There is not an inconsiderable advantage—the drug is very low cost and easy to produce.

On May 27, Risch published an article in the American Journal of Epidemiology (AJE), the world’s leading epidemiology journal, where he analyzed five studies that show clear and significant benefits for patients treated with the drug in question. 

According to Risch, since his article was published, seven more studies have shown similar benefit.

These seven studies include: 400 additional high-risk patients treated by Dr. Vladimir Zelenko, with zero deaths; four studies with a total of nearly 500 high-risk patients treated in nursing homes and clinics in the United States, with no deaths; a controlled trial of more than 700 high-risk patients in Brazil, with a significantly lower risk of hospitalization and two deaths among 334 patients treated with hydroxychloroquine; and another study of 398 paired patients in France, also with a significantly reduced risk of hospitalization.

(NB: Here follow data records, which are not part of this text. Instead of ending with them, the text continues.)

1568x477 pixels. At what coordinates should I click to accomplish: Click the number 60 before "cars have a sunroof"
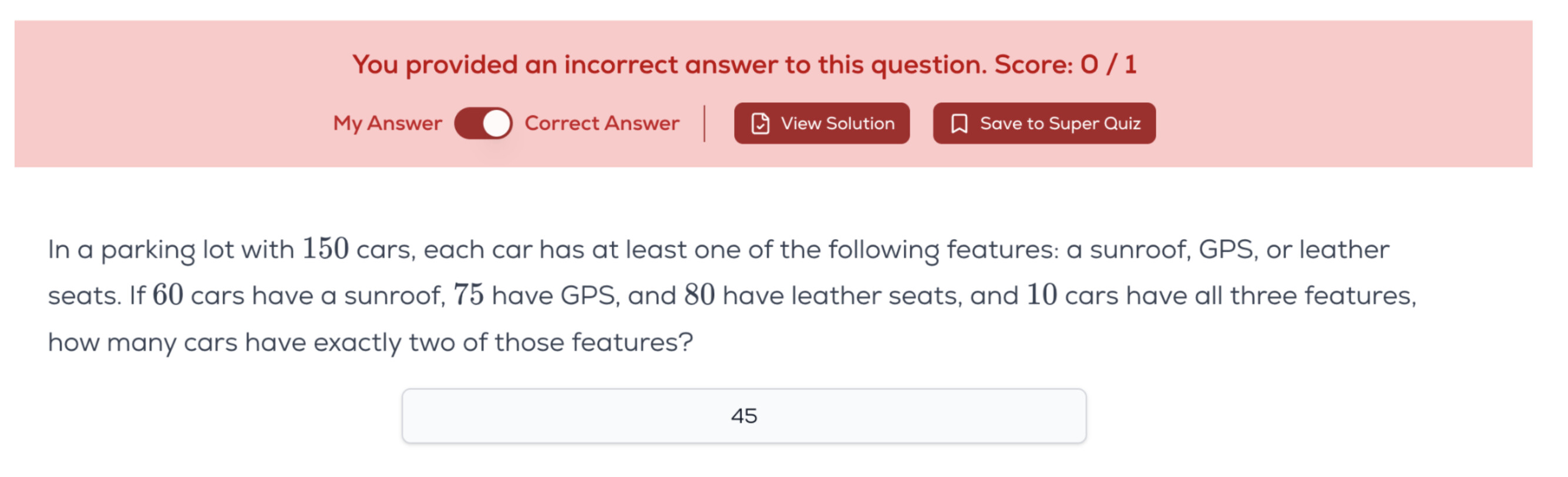pyautogui.click(x=167, y=295)
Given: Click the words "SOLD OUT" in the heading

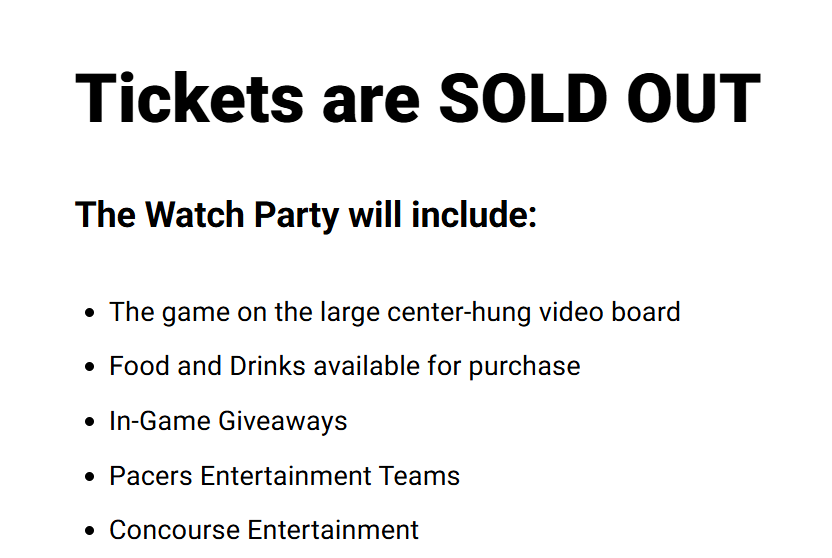Looking at the screenshot, I should pos(600,99).
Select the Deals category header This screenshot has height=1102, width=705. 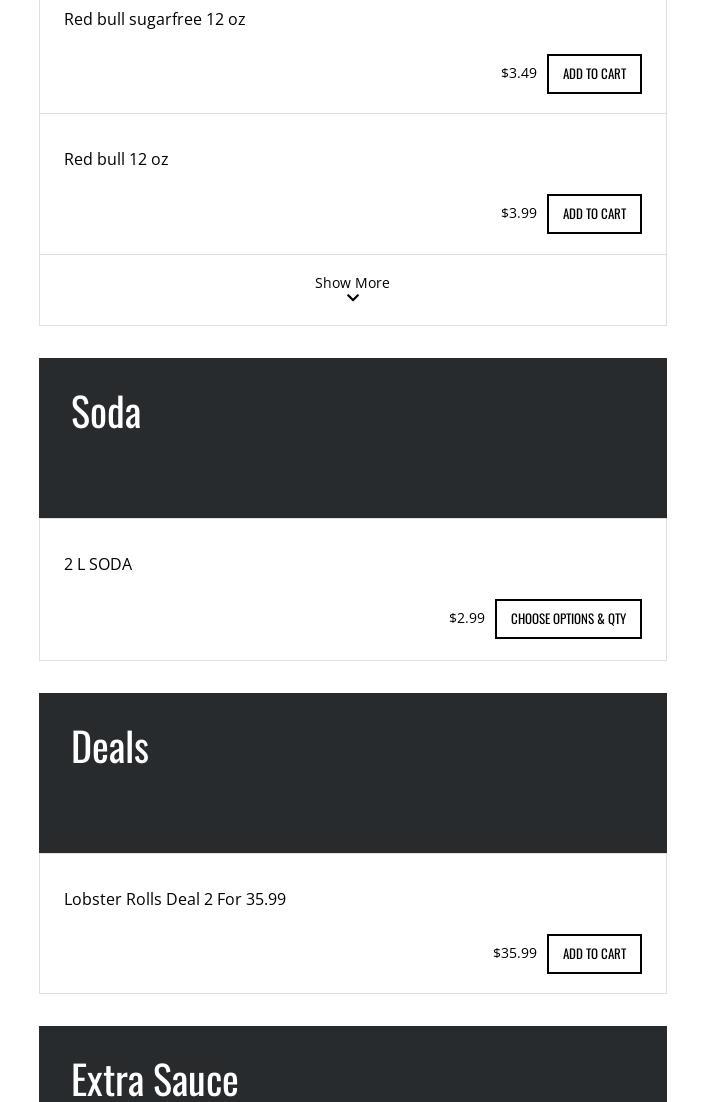click(x=110, y=747)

A reverse natural experiment occurred in Switzerland. On May 27, the Swiss national government banned the outpatient use of hydroxychloroquine for the CCP Virus. By June 10, deaths from the CCP Virus increased fourfold and remained high. On June 11, the Swiss government lifted the ban, and on June 23 the death rate returned to what it had been before.

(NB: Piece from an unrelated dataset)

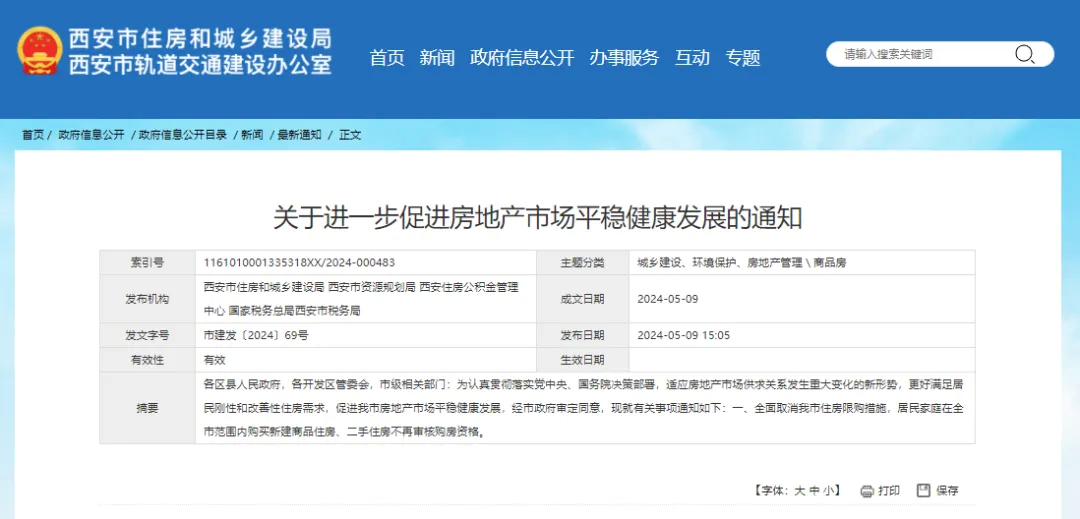Select 办事服务 in the navigation bar

click(624, 58)
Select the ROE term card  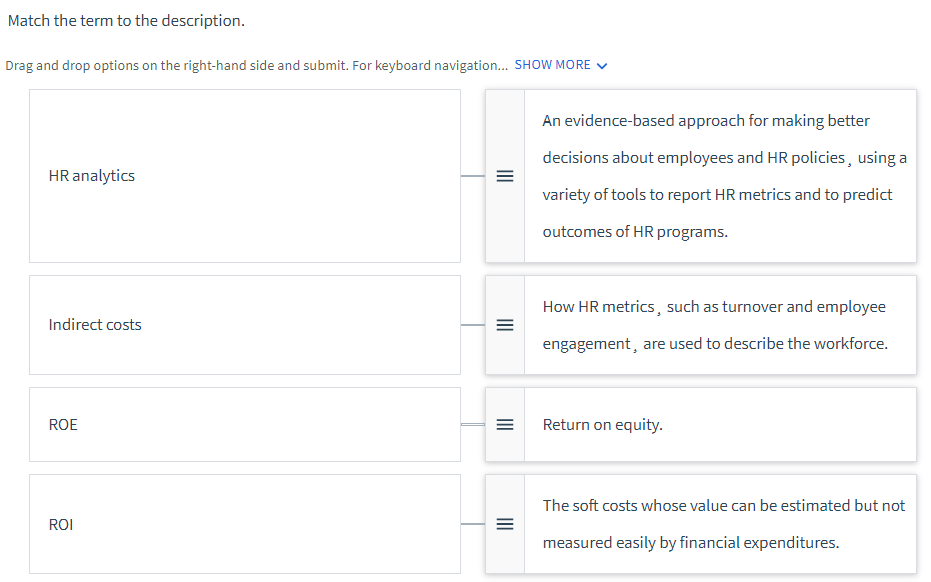(245, 424)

The inevitable question is why, in the face of so much evidence, isn’t it being used?

Risch answers with confidence and determination that there are two reasons:

First, he argues, the drug has become highly politicized. For many, it is seen as a marker of political identity, on both sides of the political spectrum. This is a real mistake. For medicine we must judge this drug strictly according to science and politics should not intervene. 

Secondly, the drug has not been used correctly in many studies. Hydroxychloroquine has shown great success when used early in high-risk people, but, as you would expect from an antiviral, much less success when used late in the course of the disease.

Hydroxychloroquine in politics

These new results on the drug bring good news for President Trumpwho has been heavily criticized for encouraging the use of hydroxychloroquine in the treatment of the CCP Virus.

Already in March of this year at the White House the president announced, “Now, a drug called chloroquine, and some people would add, hydroxychloroquine, therefore chloroquine or hydroxychloroquine … (has shown) very encouraging initial results, very encouraging.

The wave of criticism in the media and social networks was immediate, accusing President Trump of spreading “false hope,” among other statements. “Most dangerous flim-flam: false hope and funny advice,” reported Salon., “Coronavirus treatment: Dr. Donald Trump sells snake oil and false hope,” said USA Today. “Trump is spreading false hope for a virus cure, and that’s not the only harm,”said The Washington Post.

While there are still disagreements over the use of hydroxychloroquine in treating the virus, these new findings open up the game and may put this drug at the center of new research.